Beets are delicious when prepared properly and although they can now be found year round, they are at their best between late June and October. This recipe combines beets with oven baked red onions which enhances the natural sweetness of this delicious root vegetable. I used a mix of golden and red beets, but you could simply use all red bets if that is what is available in your area.
Deborah Mele 2011
- 6 Medium Beets
- 2 Medium Red Onions (Leave Whole With Skins On)
- 1/3 Cup Olive Oil
- 2 Tablespoon Red Wine Vinegar
- 1 Tablespoon Honey
- 2 Teaspoons Capers
- Salt & Pepper
- 1/4 Cup Chopped Fresh Parsley
- Preheat oven to 365 degrees F.
- Wash the beets and place beets and onions in a casserole dish.

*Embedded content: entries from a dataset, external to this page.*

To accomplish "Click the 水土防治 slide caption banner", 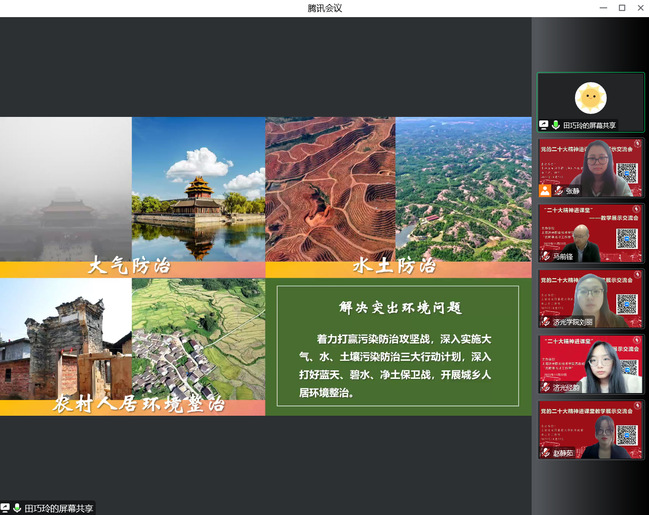I will pyautogui.click(x=397, y=268).
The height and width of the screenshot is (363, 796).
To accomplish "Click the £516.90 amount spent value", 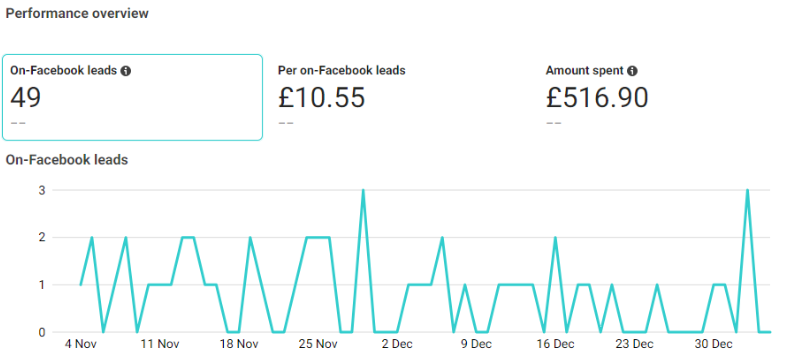I will tap(597, 97).
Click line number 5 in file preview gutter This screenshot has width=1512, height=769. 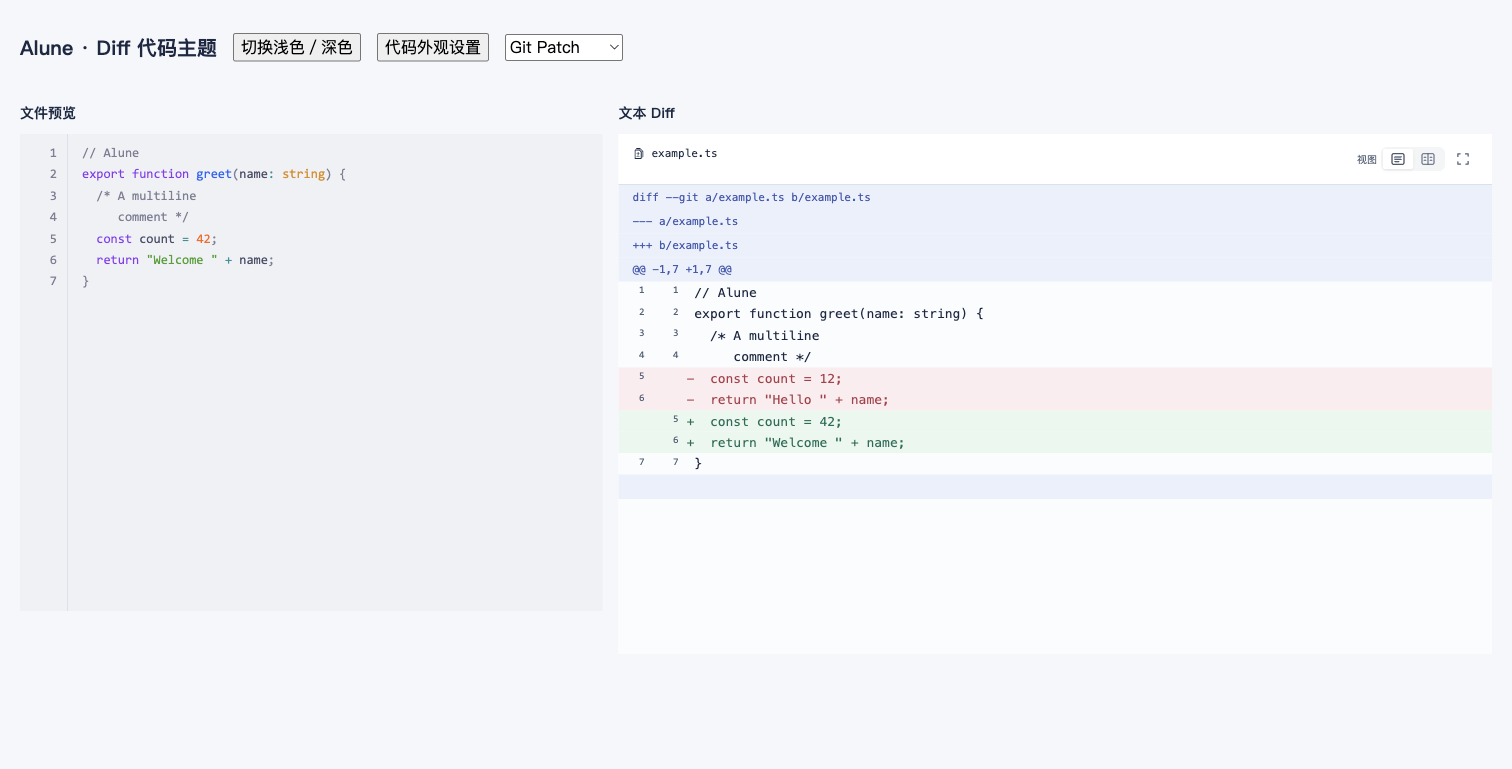(53, 238)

- Cover, and bake until fork tender 1 to 1 1/2 hours.
- Peel the beets and cut into 1/2 inch wide strips.
- Peel the onions, and cut into 1/3 inch slices.
- Mix together the beets and onions in a serving bowl.
- Mix the dressing ingredients in a separate bowl until well blended.
- Pour the dressing onto the beets and toss until mixed.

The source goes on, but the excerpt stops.